On Mon, 2011-01-31 at 14:26 -0600, Milton Miller wrote:
> On Mon, 31 Jan 2011 about 11:27:45 +0100, Peter Zijlstra wrote: 
> > On Fri, 2011-01-28 at 18:20 -0600, Milton Miller wrote:
> > > Peter pointed out there was nothing preventing the list_del_rcu in
> > > smp_call_function_interrupt from running before the list_add_rcu in
> > > smp_call_function_many.   Fix this by not setting refs until we have put
> > > the entry on the list.  We can use the lock acquire and release instead
> > > of a wmb.
> > > 
> > > Reported-by: Peter Zijlstra <peterz@infradead.org>
> > > Signed-off-by: Milton Miller <miltonm@bga.com>
> > > Cc: "Paul E. McKenney" <paulmck@linux.vnet.ibm.com>
> > > ---
> > > 
> > > I tried to force this race with a udelay before the lock & list_add and
> > > by mixing all 64 online cpus with just 3 random cpus in the mask, but
> > > was unsuccessful.  Still, it seems to be a valid race, and the fix
> > > is a simple change to the current code.
> > 
> > Yes, I think this will fix it, I think simply putting that assignment
> > under the lock is sufficient, because then the list removal will
> > serialize again the list add.

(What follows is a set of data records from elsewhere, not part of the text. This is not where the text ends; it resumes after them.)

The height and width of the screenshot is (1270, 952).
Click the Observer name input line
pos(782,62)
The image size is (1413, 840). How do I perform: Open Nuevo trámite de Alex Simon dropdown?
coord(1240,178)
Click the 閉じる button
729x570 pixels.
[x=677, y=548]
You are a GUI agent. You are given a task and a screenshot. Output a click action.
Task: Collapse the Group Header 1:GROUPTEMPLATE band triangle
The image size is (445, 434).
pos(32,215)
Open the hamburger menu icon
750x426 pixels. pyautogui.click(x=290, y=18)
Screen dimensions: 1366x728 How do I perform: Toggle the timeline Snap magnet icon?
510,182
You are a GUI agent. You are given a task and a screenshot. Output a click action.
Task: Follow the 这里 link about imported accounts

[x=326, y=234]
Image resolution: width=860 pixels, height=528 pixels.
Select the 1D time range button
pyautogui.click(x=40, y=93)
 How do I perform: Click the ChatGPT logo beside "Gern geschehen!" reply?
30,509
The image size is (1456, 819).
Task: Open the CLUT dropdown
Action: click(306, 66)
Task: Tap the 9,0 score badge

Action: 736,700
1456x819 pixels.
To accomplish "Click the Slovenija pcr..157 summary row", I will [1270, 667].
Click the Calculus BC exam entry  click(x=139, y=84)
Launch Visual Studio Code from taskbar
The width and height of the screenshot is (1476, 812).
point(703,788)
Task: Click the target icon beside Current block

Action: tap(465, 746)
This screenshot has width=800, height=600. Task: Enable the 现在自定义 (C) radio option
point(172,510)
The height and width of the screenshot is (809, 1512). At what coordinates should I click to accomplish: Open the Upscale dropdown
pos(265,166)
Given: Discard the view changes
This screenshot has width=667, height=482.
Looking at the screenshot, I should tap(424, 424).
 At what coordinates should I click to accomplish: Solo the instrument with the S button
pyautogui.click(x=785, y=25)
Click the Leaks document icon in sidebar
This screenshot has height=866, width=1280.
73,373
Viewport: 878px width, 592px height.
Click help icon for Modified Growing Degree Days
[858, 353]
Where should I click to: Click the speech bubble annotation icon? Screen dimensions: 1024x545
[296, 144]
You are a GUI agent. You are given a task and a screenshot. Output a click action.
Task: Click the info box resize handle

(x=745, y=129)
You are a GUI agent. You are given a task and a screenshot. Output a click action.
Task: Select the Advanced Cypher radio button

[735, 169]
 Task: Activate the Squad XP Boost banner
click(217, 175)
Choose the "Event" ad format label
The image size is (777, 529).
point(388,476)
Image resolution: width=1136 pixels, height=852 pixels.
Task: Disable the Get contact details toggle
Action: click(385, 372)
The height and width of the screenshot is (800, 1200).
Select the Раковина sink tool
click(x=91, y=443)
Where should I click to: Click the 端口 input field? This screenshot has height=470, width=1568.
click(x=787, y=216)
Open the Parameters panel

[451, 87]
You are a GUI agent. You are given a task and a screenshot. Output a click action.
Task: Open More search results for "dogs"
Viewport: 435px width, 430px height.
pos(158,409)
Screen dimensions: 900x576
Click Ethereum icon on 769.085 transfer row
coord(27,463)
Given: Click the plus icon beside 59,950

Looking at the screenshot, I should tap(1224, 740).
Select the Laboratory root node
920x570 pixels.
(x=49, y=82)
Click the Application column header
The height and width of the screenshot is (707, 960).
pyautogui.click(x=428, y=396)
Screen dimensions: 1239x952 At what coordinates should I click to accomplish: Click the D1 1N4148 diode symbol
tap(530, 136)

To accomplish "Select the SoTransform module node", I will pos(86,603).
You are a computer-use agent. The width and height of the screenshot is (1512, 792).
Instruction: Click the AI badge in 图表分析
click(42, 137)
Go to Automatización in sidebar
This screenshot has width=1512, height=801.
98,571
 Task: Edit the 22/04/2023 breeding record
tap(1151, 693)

But placing it after the list add does
> > also seem sufficient.
> > 
> > Acked-by: Peter Zijlstra <a.p.zijlstra@chello.nl>
> > 
> 
> I was worried some architectures would allow a write before the spinlock
> to drop into the spinlock region,

That is indeed allowed to happen

>  in which case the data or function
> pointer could be found stale with the cpu mask bit set. 

But that is ok, right? the atomic_read(->refs) test will fail and we'll
continue.

>  The unlock
> must flush all prior writes and 

and reads

> therefore the new function and data
> will be seen before refs is set.


Which again should be just fine, given the interrupt does:

if (!cpumask_test_cpu())
	continue

rmb

if (!atomic_read())
	continue

and thus we'll be on our happy merry way. If we do however observe the
new ->refs value we have already acquired the lock on the sending end
and the spinlock before the list_del_rcu() will serialize against it
such that we'll always finish the list_add_rcu() before executing the
del.

Or am I not quite understanding things?